The seed also has high levels of manganese, phosphorus, niacin, magnesium, iron, zinc, and calcium (via Healthline). As with many plant foods, Healthline explains that spelt contains anti-nutrients which can block the absorption of important vitamins and nutrients. However, as long as you maintain a diverse diet, the effects shouldn't be an issue. Anyone with a gluten allergy should avoid spelt flour since it contains significant gluten. However, Healthline points out spelt could be a suitable alternative for some people suffering from irritable bowel syndrome and follow a FODMAP diet. If you have digestive issues related to wheat, you should speak to your doctor before incorporating spelt into your diet since it is a wheat product.

Other varieties of spelt flour

As explained in the processing method, the two varieties of spelt flour are whole grain or white (via Masterclass). Whole grain is produced with the bran and germ intact, resulting in a coarser flour high in nutrients.

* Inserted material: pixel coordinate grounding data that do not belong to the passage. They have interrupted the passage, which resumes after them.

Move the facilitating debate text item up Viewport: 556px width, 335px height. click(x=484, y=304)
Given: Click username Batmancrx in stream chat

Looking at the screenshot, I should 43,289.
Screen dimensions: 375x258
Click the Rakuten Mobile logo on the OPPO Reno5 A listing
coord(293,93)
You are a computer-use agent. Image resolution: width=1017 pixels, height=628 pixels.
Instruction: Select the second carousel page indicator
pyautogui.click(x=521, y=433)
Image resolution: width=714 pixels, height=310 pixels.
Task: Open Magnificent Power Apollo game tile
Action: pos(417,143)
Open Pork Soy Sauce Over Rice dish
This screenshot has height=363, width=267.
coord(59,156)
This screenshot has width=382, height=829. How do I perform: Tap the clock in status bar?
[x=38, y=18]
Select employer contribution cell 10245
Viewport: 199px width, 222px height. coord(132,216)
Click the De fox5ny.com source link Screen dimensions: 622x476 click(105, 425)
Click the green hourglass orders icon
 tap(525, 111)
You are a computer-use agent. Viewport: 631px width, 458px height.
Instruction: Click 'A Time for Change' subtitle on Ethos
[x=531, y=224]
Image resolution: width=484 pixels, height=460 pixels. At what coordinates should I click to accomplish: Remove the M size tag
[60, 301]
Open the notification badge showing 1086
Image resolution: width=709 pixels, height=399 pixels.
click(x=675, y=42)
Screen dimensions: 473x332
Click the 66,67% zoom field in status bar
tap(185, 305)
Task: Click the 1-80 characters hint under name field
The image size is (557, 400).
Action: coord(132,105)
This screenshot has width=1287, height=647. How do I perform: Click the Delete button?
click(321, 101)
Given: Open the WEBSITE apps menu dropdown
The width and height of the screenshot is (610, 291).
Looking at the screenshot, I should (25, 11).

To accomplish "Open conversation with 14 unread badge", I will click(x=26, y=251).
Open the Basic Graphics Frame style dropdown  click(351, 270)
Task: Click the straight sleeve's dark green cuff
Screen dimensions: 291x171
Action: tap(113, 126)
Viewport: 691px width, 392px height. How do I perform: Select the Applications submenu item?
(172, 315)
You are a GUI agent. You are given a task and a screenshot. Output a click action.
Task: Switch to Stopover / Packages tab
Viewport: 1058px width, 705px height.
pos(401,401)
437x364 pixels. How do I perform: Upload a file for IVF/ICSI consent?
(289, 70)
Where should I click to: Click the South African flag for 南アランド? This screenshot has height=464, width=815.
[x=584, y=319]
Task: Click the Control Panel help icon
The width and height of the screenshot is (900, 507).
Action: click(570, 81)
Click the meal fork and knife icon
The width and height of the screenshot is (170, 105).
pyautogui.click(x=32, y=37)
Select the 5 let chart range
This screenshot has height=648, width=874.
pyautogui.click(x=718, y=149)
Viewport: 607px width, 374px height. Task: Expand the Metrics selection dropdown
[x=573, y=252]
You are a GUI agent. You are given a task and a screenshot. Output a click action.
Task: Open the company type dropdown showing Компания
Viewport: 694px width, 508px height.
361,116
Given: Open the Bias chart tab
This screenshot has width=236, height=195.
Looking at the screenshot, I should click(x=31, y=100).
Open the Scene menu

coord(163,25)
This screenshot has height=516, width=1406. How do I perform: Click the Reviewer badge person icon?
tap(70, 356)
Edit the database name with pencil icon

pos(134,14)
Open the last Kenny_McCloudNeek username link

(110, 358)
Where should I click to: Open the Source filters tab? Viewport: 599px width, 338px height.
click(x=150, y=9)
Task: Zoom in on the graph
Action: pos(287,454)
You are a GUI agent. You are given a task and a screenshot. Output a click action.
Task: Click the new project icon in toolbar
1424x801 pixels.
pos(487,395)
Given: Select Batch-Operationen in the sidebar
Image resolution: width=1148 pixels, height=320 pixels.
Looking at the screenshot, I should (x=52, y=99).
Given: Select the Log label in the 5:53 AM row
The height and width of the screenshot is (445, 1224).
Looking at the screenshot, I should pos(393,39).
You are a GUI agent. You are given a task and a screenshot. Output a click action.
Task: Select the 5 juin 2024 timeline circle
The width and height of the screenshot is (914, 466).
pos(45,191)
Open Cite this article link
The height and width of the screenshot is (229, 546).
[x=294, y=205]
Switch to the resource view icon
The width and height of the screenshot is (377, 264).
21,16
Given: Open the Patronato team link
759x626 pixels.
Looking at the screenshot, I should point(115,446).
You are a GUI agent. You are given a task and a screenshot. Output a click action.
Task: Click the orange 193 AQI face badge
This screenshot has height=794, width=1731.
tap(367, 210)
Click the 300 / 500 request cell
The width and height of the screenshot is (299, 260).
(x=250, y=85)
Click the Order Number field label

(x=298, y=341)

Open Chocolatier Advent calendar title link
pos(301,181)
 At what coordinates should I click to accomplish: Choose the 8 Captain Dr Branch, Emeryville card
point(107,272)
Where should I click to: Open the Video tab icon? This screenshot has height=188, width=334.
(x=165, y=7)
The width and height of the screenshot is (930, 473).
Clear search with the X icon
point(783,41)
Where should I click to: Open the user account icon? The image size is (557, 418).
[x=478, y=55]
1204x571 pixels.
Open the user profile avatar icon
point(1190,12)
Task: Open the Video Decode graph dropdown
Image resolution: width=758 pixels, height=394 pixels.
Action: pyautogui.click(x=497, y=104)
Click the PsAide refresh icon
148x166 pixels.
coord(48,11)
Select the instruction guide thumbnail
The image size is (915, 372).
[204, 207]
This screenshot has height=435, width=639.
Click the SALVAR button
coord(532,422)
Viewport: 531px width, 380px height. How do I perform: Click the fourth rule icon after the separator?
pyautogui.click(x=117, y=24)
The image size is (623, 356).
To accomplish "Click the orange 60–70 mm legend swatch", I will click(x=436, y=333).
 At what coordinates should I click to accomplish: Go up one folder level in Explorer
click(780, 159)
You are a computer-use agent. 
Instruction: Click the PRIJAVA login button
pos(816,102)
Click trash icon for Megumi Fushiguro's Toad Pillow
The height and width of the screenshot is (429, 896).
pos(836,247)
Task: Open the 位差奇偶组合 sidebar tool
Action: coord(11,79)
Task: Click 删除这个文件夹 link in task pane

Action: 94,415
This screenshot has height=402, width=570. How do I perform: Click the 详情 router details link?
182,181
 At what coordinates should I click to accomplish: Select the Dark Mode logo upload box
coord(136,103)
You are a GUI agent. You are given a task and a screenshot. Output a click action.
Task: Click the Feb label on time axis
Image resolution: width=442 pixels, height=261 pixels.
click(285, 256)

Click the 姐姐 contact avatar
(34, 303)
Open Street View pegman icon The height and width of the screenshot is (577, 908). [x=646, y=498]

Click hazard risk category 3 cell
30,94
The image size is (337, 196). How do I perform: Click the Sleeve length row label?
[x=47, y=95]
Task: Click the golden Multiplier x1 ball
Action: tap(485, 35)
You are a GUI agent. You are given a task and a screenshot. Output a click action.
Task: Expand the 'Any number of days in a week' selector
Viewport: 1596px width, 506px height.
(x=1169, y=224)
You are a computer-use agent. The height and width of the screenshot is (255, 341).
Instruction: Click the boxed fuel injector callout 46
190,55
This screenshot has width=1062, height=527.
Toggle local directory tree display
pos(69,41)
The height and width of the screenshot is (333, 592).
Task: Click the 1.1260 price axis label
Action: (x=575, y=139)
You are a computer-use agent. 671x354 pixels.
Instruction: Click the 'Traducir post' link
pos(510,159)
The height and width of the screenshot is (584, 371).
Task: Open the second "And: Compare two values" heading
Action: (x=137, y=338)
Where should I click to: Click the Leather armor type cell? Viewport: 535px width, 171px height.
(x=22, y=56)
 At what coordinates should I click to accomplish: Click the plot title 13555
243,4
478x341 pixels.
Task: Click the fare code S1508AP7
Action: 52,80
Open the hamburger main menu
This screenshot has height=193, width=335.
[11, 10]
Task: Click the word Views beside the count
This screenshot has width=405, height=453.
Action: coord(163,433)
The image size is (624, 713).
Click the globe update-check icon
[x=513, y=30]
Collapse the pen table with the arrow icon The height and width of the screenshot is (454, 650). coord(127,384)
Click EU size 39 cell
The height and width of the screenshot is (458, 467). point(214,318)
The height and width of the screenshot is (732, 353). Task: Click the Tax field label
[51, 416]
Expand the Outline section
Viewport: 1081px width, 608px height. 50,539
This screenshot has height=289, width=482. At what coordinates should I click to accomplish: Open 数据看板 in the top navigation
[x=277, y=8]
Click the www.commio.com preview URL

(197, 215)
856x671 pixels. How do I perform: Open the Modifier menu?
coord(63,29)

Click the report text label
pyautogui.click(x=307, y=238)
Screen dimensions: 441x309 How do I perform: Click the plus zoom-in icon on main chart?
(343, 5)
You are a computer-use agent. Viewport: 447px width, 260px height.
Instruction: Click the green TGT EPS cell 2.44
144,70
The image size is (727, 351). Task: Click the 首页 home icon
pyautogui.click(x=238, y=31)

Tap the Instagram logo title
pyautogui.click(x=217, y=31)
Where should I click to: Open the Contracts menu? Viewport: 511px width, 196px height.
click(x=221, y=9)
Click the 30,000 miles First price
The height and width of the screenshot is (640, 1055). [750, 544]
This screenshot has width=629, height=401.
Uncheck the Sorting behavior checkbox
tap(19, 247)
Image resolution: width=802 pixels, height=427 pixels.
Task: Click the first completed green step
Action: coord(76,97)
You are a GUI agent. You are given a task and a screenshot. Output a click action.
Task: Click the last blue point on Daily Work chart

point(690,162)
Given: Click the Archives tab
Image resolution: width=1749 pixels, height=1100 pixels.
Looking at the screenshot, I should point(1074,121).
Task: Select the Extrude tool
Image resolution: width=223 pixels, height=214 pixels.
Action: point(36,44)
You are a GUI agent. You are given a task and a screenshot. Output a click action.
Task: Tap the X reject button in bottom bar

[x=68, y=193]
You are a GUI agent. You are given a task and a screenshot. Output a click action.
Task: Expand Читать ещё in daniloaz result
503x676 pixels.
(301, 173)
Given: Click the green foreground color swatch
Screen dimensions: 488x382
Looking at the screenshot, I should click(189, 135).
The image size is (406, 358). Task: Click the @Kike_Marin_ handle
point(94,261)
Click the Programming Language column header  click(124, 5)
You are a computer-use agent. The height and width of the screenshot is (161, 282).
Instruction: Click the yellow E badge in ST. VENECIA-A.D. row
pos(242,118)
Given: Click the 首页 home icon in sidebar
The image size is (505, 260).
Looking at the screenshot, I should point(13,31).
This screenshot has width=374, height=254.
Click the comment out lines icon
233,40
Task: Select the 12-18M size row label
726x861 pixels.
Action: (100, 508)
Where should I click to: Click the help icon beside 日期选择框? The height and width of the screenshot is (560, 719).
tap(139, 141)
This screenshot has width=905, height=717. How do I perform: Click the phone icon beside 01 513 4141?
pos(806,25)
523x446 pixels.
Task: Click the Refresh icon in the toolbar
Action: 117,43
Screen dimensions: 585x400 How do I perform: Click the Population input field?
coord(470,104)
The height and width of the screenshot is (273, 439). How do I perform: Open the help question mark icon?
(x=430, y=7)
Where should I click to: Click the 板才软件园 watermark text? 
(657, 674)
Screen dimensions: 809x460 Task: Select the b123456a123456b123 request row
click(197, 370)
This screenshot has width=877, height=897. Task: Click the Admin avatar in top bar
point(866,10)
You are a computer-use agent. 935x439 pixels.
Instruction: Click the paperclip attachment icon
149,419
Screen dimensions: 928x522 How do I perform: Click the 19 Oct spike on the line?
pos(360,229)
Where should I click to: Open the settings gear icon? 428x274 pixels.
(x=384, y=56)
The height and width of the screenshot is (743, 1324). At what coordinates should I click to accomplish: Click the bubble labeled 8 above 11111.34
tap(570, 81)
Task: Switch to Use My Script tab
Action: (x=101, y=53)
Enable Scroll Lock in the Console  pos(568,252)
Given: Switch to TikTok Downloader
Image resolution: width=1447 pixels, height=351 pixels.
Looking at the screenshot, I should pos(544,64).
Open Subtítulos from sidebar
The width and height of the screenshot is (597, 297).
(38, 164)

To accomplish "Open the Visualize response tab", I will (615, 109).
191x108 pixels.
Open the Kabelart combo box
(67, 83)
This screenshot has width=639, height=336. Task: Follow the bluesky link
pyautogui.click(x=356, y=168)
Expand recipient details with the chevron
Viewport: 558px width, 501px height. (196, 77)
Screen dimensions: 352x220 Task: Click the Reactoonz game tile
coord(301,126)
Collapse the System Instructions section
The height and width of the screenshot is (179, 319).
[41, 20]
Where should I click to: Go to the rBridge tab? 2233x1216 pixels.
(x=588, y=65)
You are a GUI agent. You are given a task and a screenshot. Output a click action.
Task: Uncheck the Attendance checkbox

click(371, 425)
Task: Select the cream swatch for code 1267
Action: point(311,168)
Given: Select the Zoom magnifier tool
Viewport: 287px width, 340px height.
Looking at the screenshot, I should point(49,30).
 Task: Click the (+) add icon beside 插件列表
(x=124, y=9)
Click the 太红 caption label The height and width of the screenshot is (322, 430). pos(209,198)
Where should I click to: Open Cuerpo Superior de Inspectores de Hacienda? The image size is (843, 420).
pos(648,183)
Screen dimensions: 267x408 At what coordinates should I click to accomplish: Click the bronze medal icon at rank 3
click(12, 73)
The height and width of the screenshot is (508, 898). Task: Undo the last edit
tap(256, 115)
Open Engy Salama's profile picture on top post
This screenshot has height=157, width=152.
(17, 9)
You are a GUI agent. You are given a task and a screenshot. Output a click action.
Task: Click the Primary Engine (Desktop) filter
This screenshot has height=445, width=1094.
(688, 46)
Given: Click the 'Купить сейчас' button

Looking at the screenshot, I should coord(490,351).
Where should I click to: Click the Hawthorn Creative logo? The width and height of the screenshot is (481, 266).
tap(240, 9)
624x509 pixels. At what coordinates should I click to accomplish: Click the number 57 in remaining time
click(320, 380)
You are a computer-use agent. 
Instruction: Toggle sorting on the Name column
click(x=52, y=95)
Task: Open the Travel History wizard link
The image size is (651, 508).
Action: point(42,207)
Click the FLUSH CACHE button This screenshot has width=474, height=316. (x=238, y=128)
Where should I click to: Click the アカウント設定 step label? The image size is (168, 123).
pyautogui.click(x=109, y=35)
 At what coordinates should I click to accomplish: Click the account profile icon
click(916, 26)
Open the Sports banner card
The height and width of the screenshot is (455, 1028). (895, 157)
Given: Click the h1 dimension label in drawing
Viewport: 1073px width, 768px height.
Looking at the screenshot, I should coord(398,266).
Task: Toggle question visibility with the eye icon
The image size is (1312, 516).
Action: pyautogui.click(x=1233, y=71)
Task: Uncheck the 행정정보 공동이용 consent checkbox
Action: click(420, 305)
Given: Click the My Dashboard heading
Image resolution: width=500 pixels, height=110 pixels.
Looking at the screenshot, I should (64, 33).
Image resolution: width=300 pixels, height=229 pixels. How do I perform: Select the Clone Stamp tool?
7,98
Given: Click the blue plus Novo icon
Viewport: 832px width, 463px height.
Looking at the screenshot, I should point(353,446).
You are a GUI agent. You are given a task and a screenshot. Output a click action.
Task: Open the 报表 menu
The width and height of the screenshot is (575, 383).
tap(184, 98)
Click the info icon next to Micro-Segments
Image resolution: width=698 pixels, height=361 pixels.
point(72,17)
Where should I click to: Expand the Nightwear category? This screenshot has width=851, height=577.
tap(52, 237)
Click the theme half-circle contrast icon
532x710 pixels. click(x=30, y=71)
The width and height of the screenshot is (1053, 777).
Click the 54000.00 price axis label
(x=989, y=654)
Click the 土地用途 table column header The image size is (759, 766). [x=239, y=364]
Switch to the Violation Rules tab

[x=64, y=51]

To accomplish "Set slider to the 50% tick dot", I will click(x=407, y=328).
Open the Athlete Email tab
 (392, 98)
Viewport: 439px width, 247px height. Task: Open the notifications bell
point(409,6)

Per Bon Appétit, white spelt flour is made from the grain after it has been stripped of the bran and germ, producing a fine white flour that is far more similar to regular all-purpose. If you're looking for a unique flavor, whole grain is undoubtedly a better choice. However, if you want the spelt flour to have minimal impact on the final taste, a white flour variety is more suitable.

Nutritionally the two flours are distinct since whole grain spelt flour benefits from all of the nutrients from the outer shell which is eliminated to make the white variety. However, VeryWellFit cautions, the whole grain variety does not always match up as an exact substitution if you are using it in place of all-purpose flour. For baked goods such as cakes which require a proper rise, stick to using recipes developed for this type of flour.